## WORK TO BE COMPLETED:
Find how many lines below hold "agent", and give that number as the entire answer.

(Collected data)
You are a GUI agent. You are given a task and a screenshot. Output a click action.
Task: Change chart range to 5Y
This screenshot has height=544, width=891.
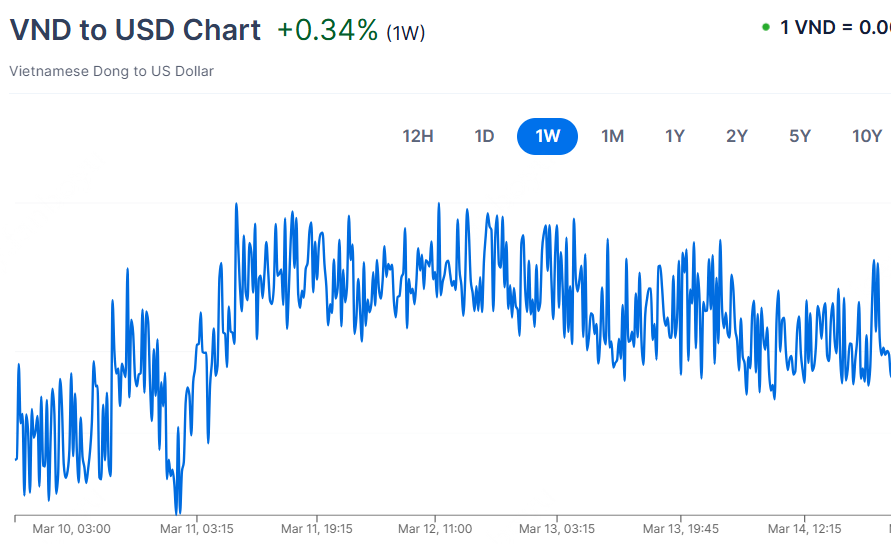point(800,136)
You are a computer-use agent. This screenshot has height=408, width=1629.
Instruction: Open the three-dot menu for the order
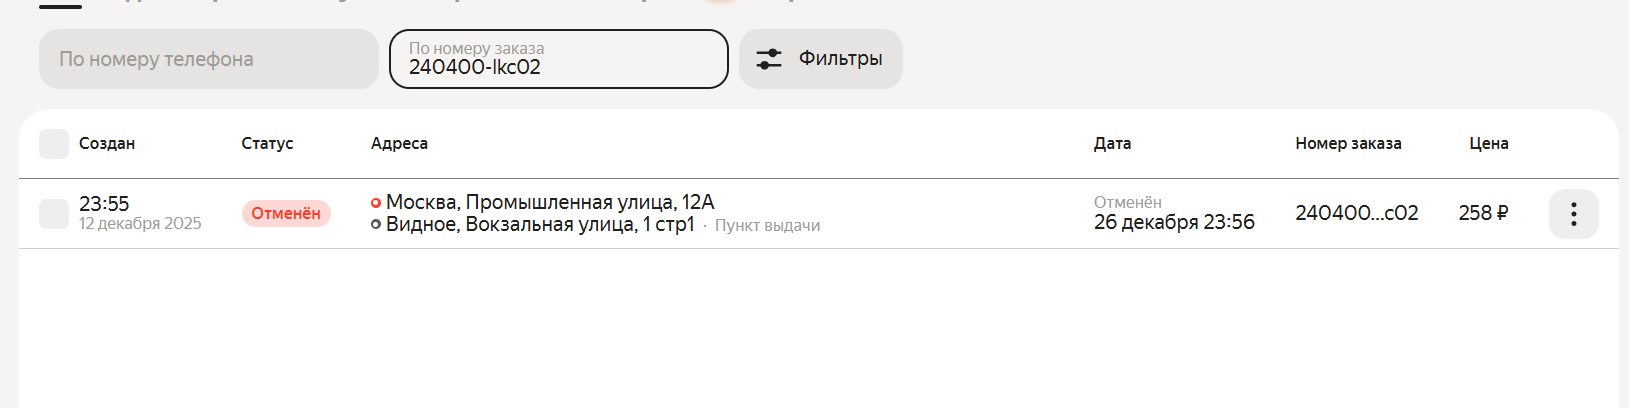(x=1573, y=214)
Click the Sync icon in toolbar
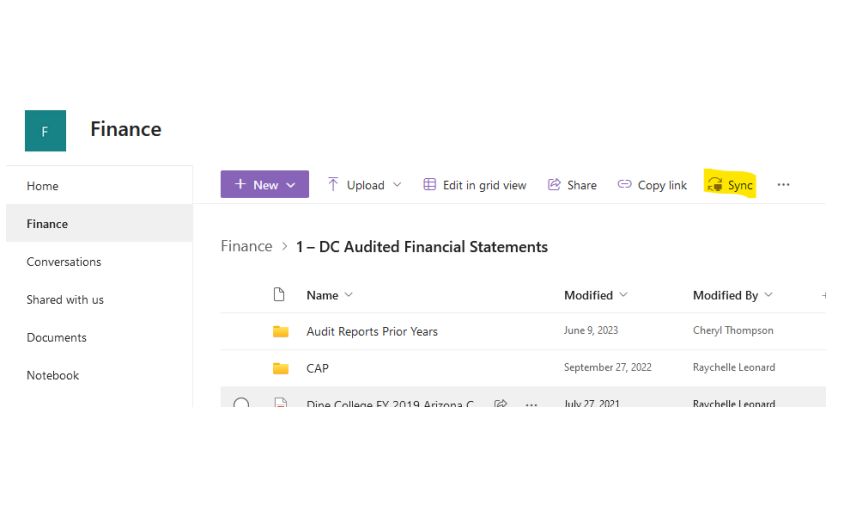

## WRITTEN SOLUTION:
2